For a quorum, more than half the nodes must be available over the internal network. A seven-node cluster, for example, requires a four-node quorum. A 10-node cluster requires a six-node quorum. If a node is unreachable over the internal network, OneFS separates the node from the cluster, an action referred to as splitting. After a cluster is split, cluster operations continue as long as enough nodes remain connected to have a quorum.
In a split cluster, the nodes that remain in the cluster are referred to as the majority group. Nodes that are split from the cluster are referred to as the minority group.
When split nodes can reconnect with the cluster and re-synchronize with the other nodes, the nodes rejoin the cluster's majority group, an action referred to as merging.

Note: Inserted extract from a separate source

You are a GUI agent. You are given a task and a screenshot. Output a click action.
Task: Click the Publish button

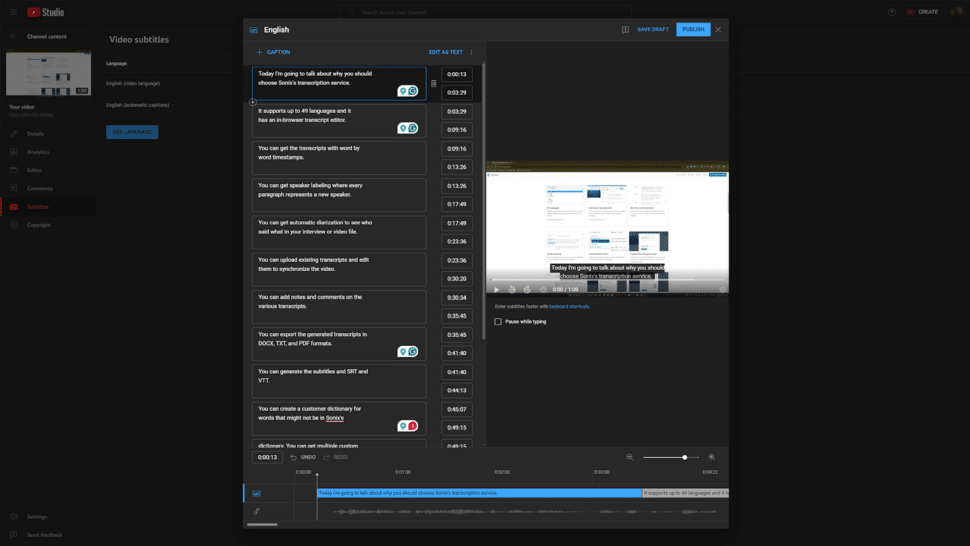[x=693, y=30]
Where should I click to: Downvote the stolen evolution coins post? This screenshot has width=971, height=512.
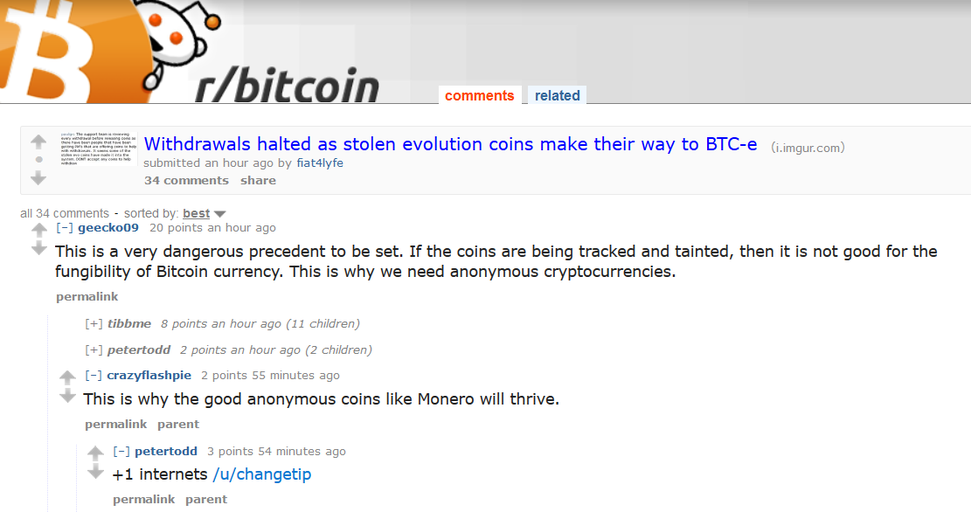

A OneFS cluster contains two quorum properties:
- read quorum (efs.gmp.has_quorum)
- write quorum (efs.gmp.has_super_block_quorum)
By connecting to a node with SSH and running the sysctl command-line tool as root, you can view the status of both types of quorum. Here is an example for a cluster that has a quorum for both read and write operations, as the command output indicates with a 1, for true:
sysctl efs.gmp.has_quorum efs.gmp.has_quorum: 1 sysctl efs.gmp.has_super_block_quorum efs.gmp.has_super_block_quorum: 1
The degraded states of nodes—such as smartfail, read-only, offline—effect quorum in different ways. A node in a smartfail or read-only state affects only write quorum. A node in an offline state, however, affects both read and write quorum. In a cluster, the combination of nodes in different degraded states determines whether read requests, write requests, or both work.
A cluster can lose write quorum but keep read quorum. Consider a four-node cluster in which nodes 1 and 2 are working normally. Node 3 is in a read-only state, and node 4 is in a smartfail state. In such a case, read requests to the cluster succeed. Write requests, however, receive an input-output error because the states of nodes 3 and 4 break the write quorum.
A cluster can also lose both its read and write quorum. If nodes 3 and 4 in a four-node cluster are in an offline state, both write requests and read requests receive an input-output error, and you cannot access the file system. When OneFS can reconnect with the nodes, OneFS merges them back into the cluster. Unlike a RAID system, an Isilon node can rejoin the cluster without being rebuilt and reconfigured.